DIRECTIVE 1 »
Answer these three questions using the review:
(a) How many intermissions does the play have?
(b) Who plays Lestrade's niece Amelia?
(c) According to the reviewer, what do the disembodied hearts used as props look like?
Mark each answer (a), (b), or (c), one per line.

TEXT PROVIDED »
▼▼▼

Alas, The Mystery of the Human Heart is not really a mystery at all – a guessing game with suspects and clues; instead, it is a thriller, a genre less well-suited for the stage, pitting Sherlock against his greatest nemesis.

Early on, Sherlock proclaims that he’s figured out that a superintelligent “spider” is behind a vast criminal syndicate. Then, just before the first intermission (there are two in this three-hour play), he finally whispers the expected name: “Moriarty.”

The rest is a cat-and-mouse tale – if the cat and the mouse sat down for tea and monologued at each other. Even a trip to Switzerland is just another opportunity for a chat over a hot beverage. (I heard more than one audible yawn.)

The scenes of deduction have the most life in them, especially those where Holmes is assisted by new characters such as Lestrade’s eager niece Amelia (Rais Clarke-Mendes) and a creepy coroner named Mrs. Allstrüd (Nehassaiu deGannes).

But much of the play might as well have been, and would have moved more quickly and been more effective, as an audio play. Disembodied hearts are more disturbing to think about than to see as props, especially when they look like dog chew toys. The sword fight might have been more thrilling had I not just recently watched Eleanor Harvey become Canada’s first Olympic medalist in fencing.

It’s not really a mystery why the Shaw Festival has been programming these plays. The Sherlock IP drew a big, healthy house on the night I was there. Why not commission a Detective Murdoch play next then – or adapt some Giles Blunt or Louise Penny for the stage? And with a little more theatrical flair, please, so a playwright feels proud enough to put their name on it?

▲▲▲

GIVEN ENTRIES »
▼▼▼

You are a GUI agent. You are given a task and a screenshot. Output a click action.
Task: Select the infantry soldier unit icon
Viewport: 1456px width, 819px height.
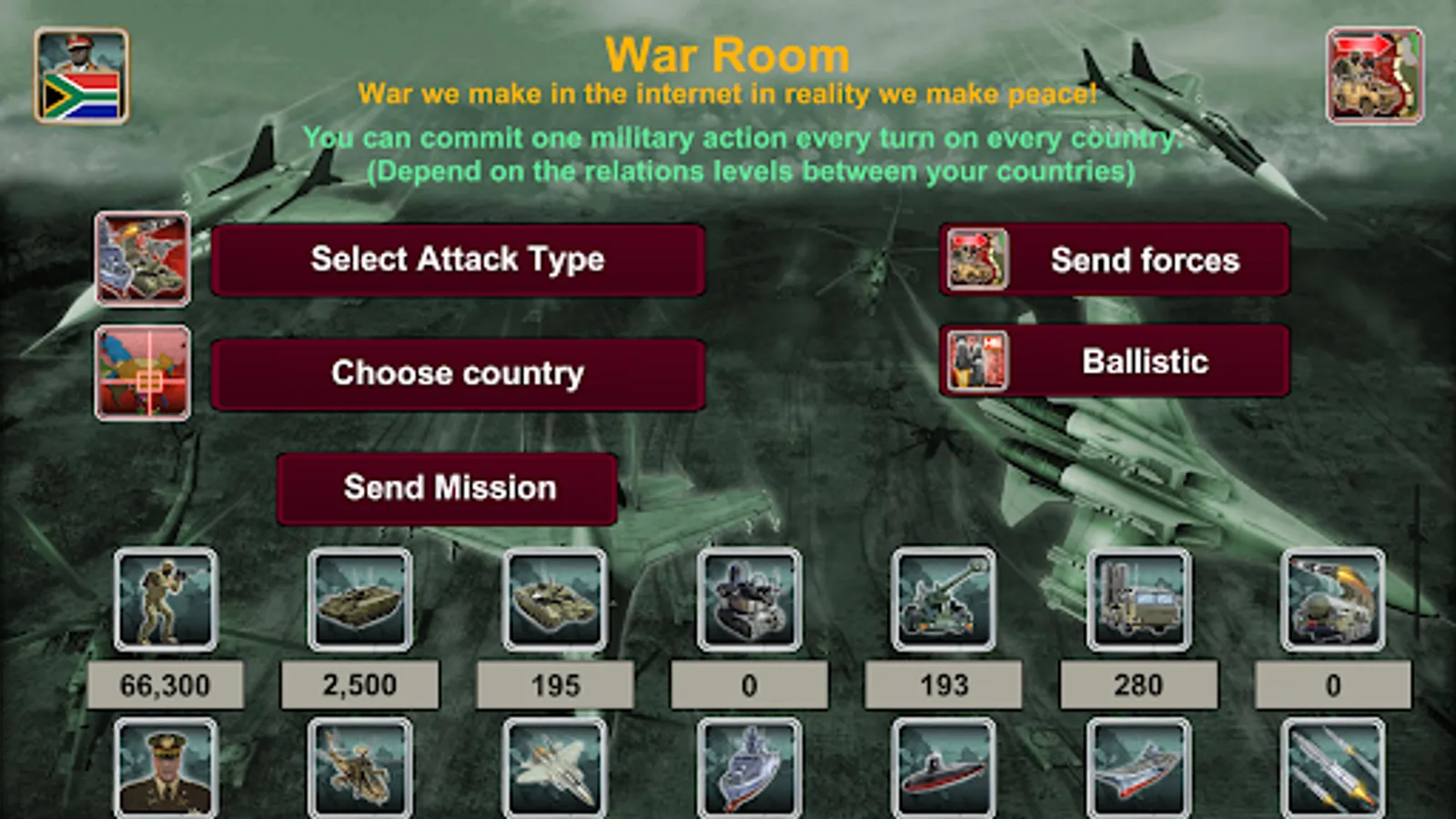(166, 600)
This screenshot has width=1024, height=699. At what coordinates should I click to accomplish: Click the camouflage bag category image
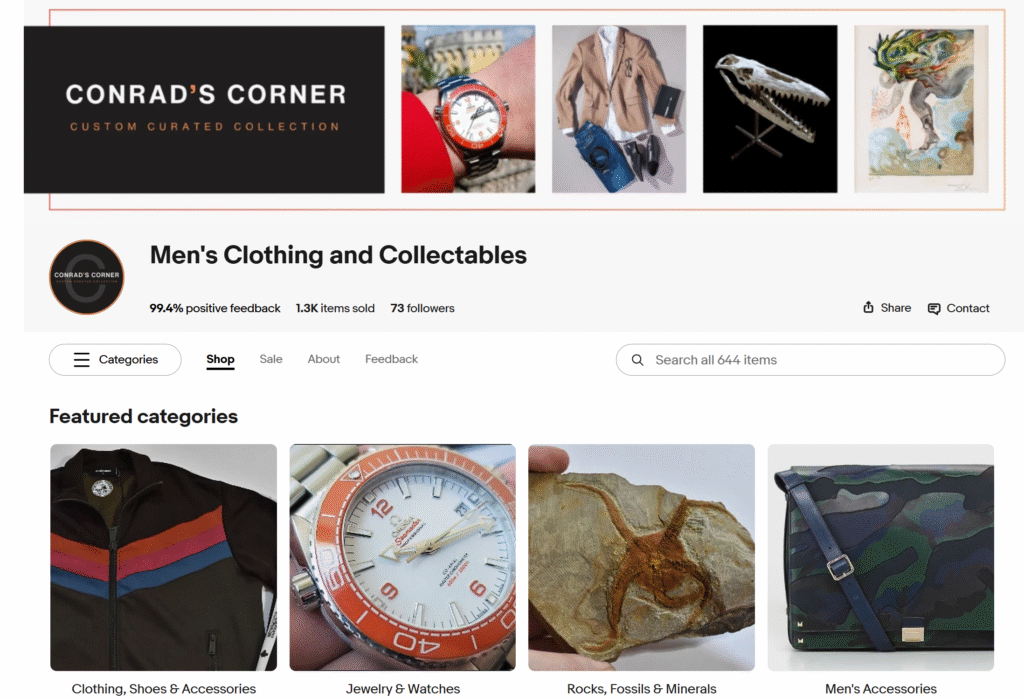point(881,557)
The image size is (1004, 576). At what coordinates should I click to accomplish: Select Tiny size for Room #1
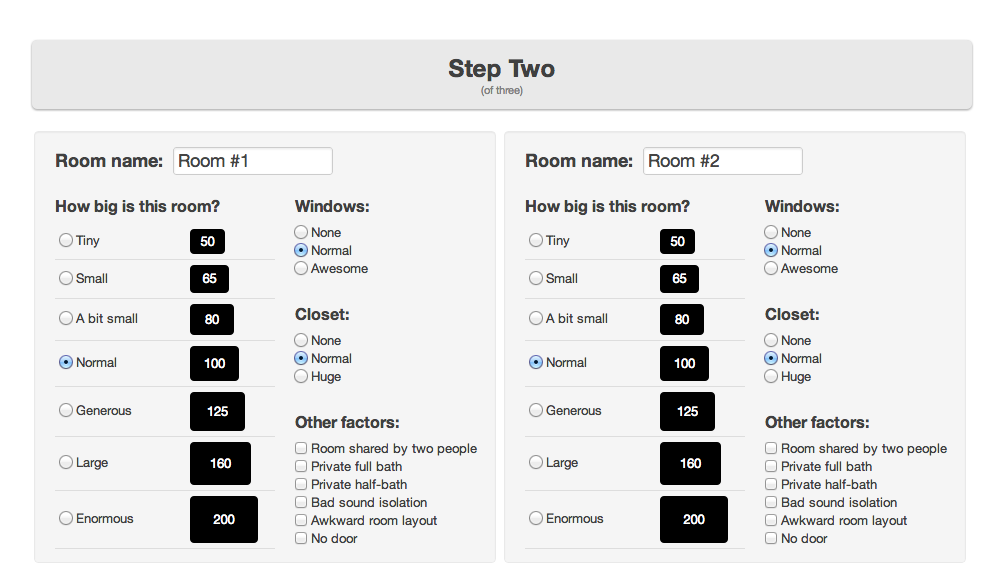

▲▲▲
▼▼▼

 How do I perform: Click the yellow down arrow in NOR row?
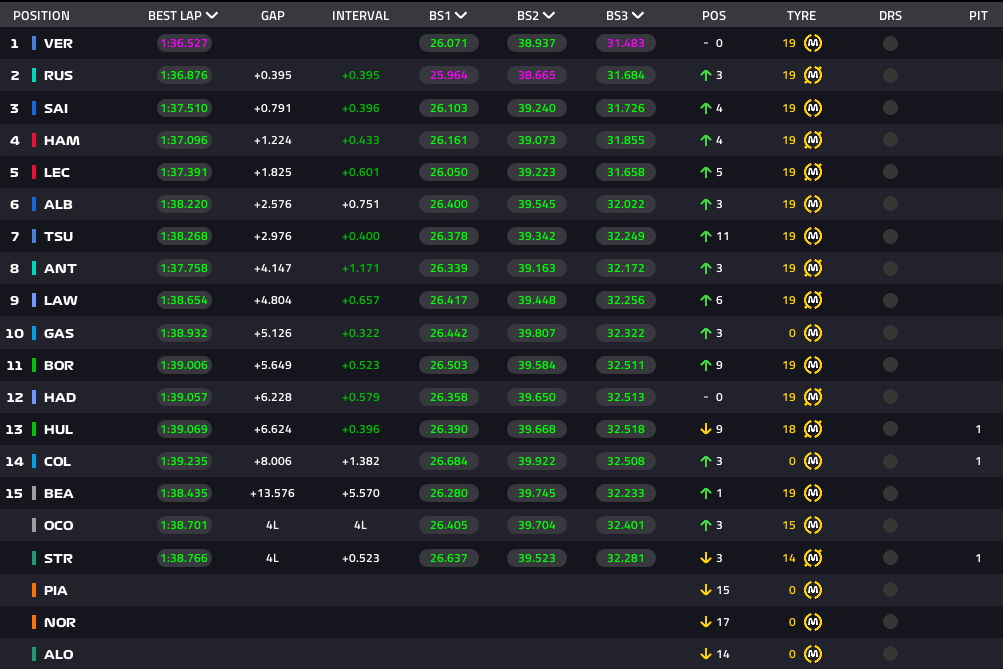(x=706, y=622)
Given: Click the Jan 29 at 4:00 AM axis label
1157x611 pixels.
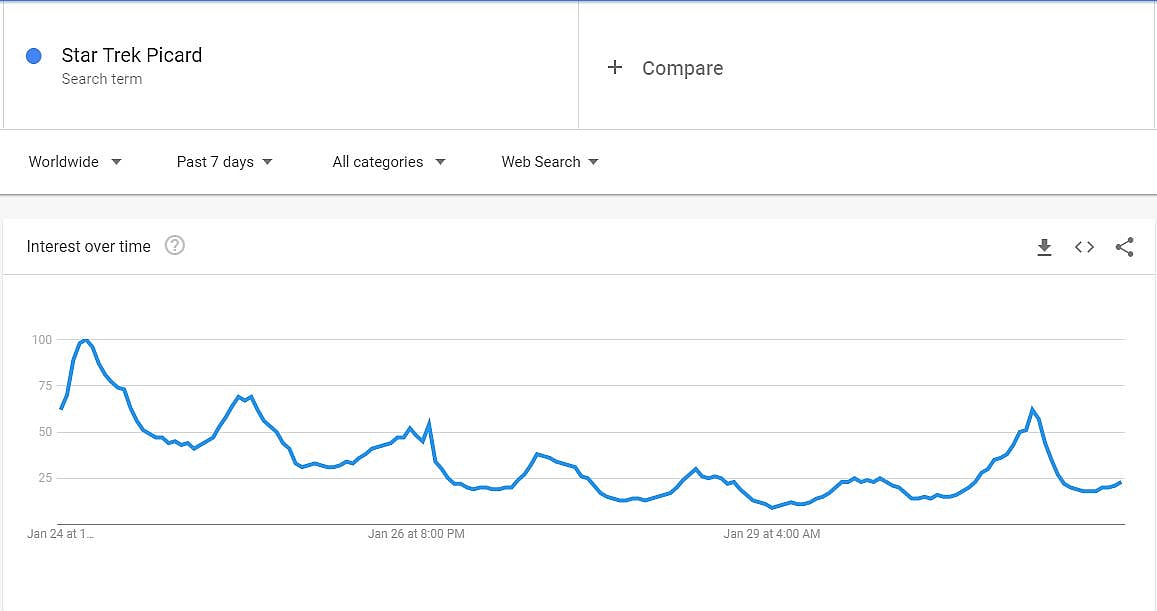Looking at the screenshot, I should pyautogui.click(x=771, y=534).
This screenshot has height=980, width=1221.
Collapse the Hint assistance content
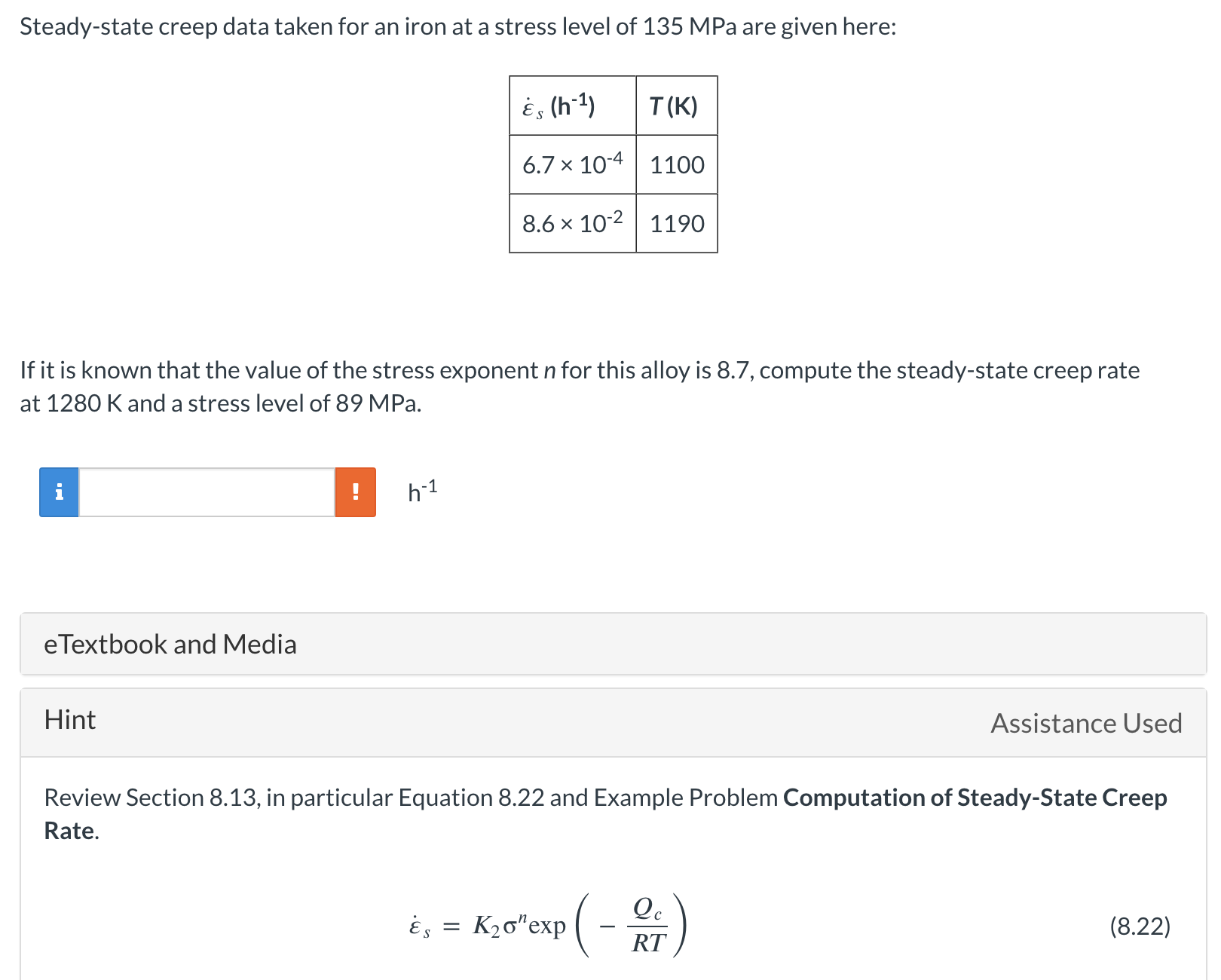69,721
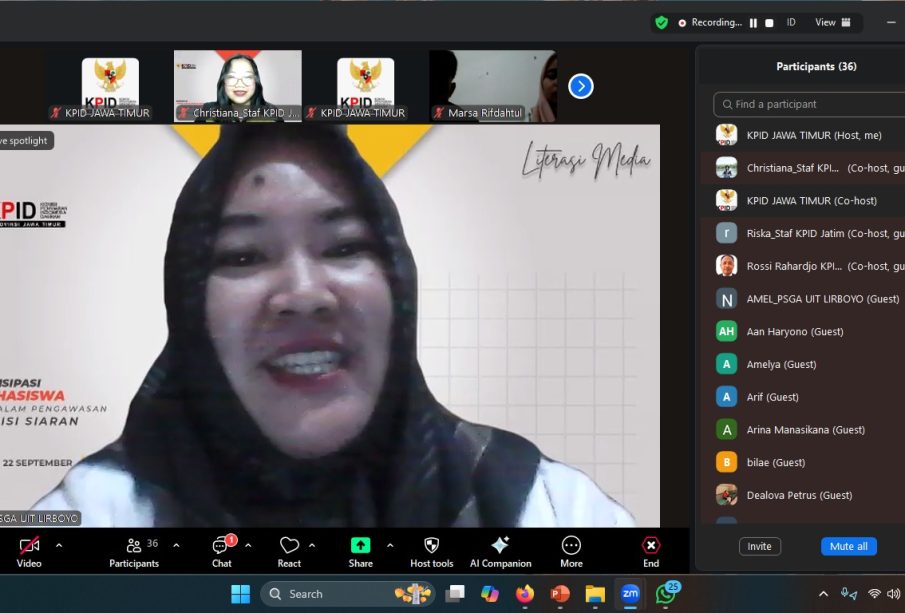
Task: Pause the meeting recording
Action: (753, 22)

▲▲▲

DIRECTIVE 2 » Please extract the lines of the listing starting with the line that contains "Given: Click the Jan 29 at 4:00 AM axis label" and going on through the line that contains "Action: (753, 22)", both included. Leave the pictures out.

FINISHED ANSWER 1 »
(a) Two
(b) Rais Clarke-Mendes
(c) Dog chew toys

FINISHED ANSWER 2 »
Given: Click the Jan 29 at 4:00 AM axis label
1157x611 pixels.
Looking at the screenshot, I should pyautogui.click(x=771, y=534).
This screenshot has height=980, width=1221.
Collapse the Hint assistance content
69,721
Task: Pause the meeting recording
Action: (753, 22)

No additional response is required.